Tuesday, September 02, 2008

Skeletons at the Feast

This is my second review for Simon & Schuster and after the excellent novel by Meg Abbott I was sent I wasn’t sure that a book on World War II would thrill me, in fact in truth part of me thought ‘oh no not another book about the war’ sometimes there just seems to be too many. I should learn though as The Book Their and The Boy in the Stripped Pyjamas are absolutely brilliant examples of great World War II books, but then the war is just another character in those novels.

In Chris Bohjalian’s ‘Skeletons at the Feast’ the war is a huge panoramic backdrop to the novel. This isn’t just a book where the war is going on but we don’t see much of it bar the odd bomb, here we have the full scale of the horrific events that World War II caused and through the characters we also see it from many different sides.

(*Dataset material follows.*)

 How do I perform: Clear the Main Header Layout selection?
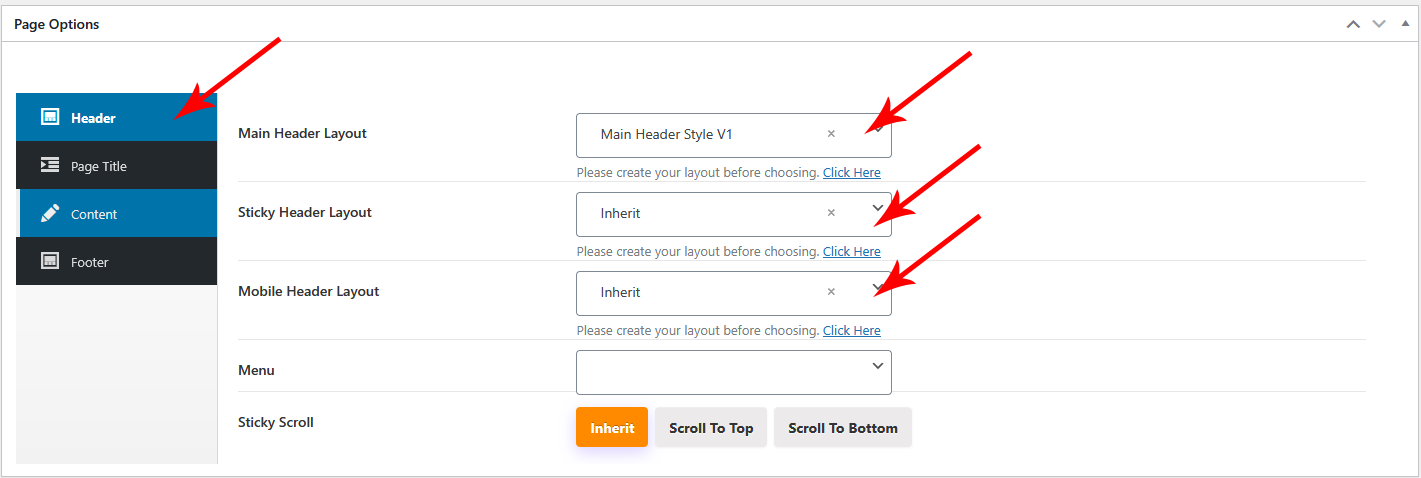[x=831, y=134]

The main plot runs following 18 year old German Anna Emmerich as she, and her Scottish lover and prisoner of war Callum, take her mother and brother across Germany to get behind the American or British lines and to safety. Their tale is a harrowing one being separated from Anna’s elder brother and father as well as their home and belongings from the start. We also follow the story of Uri a Jew who has managed to escape a train to the concentration camps and is stealing the costumes and identity of dead German soldiers as he goes. There is also the tale of Cecile who isn’t as lucky and is stuck inside a concentration camp, from all these characters you get to see all the sides of the war.

However there is some liberal use of (what I call Philippa Gregory Complex) hindsight in this novel with parts of the story, such as Anna’s mother Mutti who starts the book as a complete Hitler lover becoming worried her country ‘will be forever remembered for all it did wrong in history’. Though I can understand why an author would want to use the power of hindsight in this case it felt a little forced. Having gotten that small little issue out of the way I have to say I really enjoyed the book, I wouldn’t have picked it up in the book shop but I certainly don’t regret reading it. Might be a good one for book groups?